Trade and travel restricts in the context of COVID-19 - An open dialogue with Dr Karen Grépin
Join us on 29 May 2020 (Friday) for Part 3 of the Open Dialogue series with our Global Health experts.
|Date:||29 May 2020 (Friday)|
|Time:||14:30 – 16:30 HKT|
About the Webinar
On January 30, 2020 under the provisions of the International Health Regulations (IHRs), the World Health Organization (WHO) declared the outbreak of a novel coronavirus (COVID-19) a public health emergency of international concern (PHEIC) and also recommended against “any travel or trade restrictions” at that time. However, as of mid-April, 2020, by some estimates, all 194 member states adopted some form of cross-border travel restriction in direct violation of the IHRs.
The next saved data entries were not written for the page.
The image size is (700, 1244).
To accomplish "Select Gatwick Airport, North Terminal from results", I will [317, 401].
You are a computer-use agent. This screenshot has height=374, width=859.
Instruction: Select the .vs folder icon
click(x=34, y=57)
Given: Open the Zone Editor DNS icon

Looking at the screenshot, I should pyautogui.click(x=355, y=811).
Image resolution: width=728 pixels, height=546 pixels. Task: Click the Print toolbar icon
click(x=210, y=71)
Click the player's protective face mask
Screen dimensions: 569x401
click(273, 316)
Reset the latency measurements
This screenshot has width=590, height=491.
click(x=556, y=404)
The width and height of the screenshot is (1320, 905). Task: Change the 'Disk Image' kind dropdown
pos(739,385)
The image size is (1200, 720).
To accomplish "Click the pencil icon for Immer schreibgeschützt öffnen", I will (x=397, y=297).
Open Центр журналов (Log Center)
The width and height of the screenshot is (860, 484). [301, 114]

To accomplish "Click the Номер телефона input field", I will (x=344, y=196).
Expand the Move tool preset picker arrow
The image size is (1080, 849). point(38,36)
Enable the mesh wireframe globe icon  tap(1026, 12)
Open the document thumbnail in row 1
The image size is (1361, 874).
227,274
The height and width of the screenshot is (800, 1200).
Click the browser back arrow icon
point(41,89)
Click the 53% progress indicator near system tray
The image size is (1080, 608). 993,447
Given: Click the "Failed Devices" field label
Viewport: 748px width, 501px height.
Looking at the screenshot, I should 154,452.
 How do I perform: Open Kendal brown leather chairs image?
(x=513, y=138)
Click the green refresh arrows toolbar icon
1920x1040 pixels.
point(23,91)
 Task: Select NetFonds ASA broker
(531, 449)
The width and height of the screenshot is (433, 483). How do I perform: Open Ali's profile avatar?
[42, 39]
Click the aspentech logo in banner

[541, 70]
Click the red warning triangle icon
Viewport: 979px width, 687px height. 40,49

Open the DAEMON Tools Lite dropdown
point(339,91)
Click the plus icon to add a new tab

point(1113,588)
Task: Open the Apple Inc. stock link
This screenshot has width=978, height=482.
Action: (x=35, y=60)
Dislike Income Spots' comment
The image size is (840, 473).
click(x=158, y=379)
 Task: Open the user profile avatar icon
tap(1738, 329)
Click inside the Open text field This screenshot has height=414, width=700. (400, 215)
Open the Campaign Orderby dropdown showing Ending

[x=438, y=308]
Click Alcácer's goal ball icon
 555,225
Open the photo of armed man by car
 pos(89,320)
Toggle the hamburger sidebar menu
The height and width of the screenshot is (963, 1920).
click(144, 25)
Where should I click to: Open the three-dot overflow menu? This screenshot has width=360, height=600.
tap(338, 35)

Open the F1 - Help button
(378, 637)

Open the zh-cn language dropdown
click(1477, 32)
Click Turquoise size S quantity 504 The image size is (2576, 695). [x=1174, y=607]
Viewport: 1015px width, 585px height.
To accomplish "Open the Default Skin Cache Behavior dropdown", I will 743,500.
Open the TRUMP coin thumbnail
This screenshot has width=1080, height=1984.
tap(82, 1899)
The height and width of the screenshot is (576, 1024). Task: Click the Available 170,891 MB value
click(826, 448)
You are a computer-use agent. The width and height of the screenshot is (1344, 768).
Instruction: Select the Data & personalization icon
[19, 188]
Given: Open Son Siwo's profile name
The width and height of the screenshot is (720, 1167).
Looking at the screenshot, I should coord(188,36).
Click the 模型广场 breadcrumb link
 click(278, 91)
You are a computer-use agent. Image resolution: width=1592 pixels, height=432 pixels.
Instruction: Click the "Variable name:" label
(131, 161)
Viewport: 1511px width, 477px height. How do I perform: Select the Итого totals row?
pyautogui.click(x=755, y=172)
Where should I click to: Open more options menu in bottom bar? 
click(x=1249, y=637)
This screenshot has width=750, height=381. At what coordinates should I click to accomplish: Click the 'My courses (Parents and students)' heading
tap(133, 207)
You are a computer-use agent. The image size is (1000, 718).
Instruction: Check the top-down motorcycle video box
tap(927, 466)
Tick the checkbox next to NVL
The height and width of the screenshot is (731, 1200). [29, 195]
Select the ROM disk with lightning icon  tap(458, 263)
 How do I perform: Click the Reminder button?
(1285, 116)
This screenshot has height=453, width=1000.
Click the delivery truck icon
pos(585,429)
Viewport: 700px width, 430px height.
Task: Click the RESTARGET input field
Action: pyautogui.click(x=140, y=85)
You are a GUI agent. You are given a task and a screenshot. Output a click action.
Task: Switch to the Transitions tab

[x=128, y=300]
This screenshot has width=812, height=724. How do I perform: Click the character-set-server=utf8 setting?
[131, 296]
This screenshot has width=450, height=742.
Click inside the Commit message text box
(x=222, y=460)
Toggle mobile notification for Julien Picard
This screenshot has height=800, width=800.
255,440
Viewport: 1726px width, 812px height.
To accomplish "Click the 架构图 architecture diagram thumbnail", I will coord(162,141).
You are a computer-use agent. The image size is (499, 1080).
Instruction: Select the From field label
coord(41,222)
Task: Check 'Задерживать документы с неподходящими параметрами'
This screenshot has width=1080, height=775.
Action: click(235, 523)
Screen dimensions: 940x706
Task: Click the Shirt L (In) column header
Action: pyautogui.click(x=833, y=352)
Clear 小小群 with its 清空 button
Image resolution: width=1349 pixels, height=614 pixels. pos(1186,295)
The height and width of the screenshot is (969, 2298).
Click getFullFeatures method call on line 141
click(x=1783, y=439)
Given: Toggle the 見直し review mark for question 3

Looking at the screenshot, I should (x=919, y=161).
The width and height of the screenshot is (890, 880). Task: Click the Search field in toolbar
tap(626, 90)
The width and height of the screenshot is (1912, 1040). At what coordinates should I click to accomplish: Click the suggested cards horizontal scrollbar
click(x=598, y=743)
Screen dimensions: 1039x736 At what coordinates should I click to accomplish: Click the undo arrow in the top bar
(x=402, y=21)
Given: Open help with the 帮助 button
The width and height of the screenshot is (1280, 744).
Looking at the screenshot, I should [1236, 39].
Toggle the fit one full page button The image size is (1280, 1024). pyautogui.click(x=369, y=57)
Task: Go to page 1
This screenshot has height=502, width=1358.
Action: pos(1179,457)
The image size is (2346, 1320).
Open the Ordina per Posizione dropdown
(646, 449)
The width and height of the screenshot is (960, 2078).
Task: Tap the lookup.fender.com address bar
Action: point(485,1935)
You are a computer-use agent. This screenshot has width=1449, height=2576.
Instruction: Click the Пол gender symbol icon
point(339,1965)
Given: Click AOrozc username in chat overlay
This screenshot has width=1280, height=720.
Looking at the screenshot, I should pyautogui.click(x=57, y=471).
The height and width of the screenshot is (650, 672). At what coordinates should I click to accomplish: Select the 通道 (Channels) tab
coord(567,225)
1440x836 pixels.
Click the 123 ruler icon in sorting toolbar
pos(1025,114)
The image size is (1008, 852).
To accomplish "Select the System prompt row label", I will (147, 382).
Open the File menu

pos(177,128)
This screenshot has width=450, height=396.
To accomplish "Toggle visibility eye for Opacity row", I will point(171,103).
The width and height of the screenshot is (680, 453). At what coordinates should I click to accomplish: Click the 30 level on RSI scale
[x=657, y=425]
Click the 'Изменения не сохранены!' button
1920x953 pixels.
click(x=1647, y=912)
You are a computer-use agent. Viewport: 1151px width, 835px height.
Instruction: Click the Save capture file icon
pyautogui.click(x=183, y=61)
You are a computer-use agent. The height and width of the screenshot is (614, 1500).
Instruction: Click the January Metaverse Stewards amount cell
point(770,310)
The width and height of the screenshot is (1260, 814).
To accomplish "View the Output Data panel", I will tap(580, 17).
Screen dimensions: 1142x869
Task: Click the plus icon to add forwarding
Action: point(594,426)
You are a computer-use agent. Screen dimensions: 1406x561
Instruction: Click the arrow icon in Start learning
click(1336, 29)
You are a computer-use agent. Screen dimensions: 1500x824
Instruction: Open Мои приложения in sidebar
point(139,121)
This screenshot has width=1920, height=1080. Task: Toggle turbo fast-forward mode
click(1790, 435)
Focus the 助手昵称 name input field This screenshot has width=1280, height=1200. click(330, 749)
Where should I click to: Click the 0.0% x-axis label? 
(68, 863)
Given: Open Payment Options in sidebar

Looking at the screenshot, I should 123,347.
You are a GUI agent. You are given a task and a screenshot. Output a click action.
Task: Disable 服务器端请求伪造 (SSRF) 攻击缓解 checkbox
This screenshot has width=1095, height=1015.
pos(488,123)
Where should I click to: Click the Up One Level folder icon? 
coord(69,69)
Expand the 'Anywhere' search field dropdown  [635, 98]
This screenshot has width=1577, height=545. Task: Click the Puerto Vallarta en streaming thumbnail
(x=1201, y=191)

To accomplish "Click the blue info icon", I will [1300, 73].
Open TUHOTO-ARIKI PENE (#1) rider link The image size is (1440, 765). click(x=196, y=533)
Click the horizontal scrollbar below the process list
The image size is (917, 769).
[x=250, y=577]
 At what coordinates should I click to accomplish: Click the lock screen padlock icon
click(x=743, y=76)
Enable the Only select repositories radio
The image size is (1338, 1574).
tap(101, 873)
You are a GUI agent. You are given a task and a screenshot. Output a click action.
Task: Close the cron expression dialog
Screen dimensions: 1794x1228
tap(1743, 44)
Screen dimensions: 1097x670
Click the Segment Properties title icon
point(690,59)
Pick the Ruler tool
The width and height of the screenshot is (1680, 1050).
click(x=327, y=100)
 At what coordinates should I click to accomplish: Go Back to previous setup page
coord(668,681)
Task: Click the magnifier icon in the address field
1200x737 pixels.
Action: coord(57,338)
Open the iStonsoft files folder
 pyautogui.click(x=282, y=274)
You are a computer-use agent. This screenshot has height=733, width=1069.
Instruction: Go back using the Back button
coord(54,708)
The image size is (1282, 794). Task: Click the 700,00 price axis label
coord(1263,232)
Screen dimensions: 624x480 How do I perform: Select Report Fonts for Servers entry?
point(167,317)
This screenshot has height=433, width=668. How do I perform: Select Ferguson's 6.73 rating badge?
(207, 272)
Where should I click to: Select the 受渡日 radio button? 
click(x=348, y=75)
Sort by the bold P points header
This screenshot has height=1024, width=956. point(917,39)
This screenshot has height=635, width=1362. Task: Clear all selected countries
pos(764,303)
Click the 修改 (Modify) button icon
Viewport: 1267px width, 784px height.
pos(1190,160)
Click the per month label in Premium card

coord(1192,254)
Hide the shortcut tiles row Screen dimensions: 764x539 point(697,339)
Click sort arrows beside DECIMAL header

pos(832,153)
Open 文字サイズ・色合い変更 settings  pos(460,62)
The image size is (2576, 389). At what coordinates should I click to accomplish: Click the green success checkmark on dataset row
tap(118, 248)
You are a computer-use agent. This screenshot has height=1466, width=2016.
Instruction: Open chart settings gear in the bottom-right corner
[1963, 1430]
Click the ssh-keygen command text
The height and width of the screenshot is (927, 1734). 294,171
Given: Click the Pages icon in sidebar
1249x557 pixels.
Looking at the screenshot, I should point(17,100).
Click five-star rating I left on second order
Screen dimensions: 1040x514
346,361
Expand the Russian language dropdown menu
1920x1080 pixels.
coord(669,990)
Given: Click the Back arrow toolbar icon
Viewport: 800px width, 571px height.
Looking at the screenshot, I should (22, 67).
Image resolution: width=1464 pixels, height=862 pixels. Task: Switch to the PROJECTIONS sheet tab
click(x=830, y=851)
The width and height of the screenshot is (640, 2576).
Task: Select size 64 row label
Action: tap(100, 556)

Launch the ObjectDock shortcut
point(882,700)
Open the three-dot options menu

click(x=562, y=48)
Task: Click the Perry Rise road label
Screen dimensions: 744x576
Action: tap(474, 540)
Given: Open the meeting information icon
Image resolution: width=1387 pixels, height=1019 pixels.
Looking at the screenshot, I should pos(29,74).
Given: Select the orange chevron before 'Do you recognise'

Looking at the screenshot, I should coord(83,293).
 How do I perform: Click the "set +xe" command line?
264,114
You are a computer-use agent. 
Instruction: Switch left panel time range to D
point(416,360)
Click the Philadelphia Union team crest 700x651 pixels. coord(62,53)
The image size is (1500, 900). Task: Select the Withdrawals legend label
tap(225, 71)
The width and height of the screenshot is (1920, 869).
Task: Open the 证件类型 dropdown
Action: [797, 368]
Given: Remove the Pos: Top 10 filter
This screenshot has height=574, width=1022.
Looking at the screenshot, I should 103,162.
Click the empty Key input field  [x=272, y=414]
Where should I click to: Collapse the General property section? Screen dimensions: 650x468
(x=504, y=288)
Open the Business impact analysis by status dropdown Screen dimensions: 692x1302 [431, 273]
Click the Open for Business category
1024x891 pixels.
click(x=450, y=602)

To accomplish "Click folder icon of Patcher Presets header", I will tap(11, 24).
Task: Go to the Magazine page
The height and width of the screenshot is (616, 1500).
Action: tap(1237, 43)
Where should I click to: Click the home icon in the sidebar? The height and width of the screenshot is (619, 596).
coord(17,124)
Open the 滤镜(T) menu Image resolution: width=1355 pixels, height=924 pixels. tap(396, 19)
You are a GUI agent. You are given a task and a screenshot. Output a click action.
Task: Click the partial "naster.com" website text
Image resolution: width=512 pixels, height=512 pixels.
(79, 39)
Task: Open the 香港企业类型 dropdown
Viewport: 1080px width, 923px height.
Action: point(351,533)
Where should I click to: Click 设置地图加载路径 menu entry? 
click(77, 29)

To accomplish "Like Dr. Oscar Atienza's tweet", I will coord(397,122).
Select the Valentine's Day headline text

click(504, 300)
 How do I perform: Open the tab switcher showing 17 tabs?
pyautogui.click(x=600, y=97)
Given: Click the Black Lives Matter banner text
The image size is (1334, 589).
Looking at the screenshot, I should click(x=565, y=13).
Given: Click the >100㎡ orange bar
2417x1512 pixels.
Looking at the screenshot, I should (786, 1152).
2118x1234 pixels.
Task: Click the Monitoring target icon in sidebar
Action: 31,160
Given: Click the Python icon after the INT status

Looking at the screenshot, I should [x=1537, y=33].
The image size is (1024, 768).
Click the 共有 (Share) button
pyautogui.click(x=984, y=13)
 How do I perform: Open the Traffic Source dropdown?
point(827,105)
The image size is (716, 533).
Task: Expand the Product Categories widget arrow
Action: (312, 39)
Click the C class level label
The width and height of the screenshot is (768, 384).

The universal adoption of travel restrictions as well as the lack of a response by the WHO to such measures raises fundamental questions about the role of the WHO in coordinating actions in PHEICs and the responsibilities of governments as signatories to the IHRs. In this talk, I will briefly introduce the IHRs and the logic of trade and travel regions, present data on the proliferation of such measures, and then open a discussion about whether such measure should or should not be utilised in this and future outbreaks of infectious diseases.
About the Speaker
Karen A. Grépin is an Associate Professor at the School of Public Health at the University of Hong Kong. She was formerly the Canada Research Chair in Global Health Policy and Evaluation at Wilfrid Laurier University and an Assistant Professor at New York University. Dr. Grépin's research focuses institutional factors affecting the demand and supply of health services, the politics and effectiveness of development assistance for health, and the role of routine health information systems in strengthening health systems. Her research has been published in leading global and health journals including the Lancet: Global Health, Health Policy & Planning, and the Journal of Health Economics. She has a PhD in Health Policy (economics) from Harvard University and an SM in Health Policy and Management from the Harvard School of Public Health.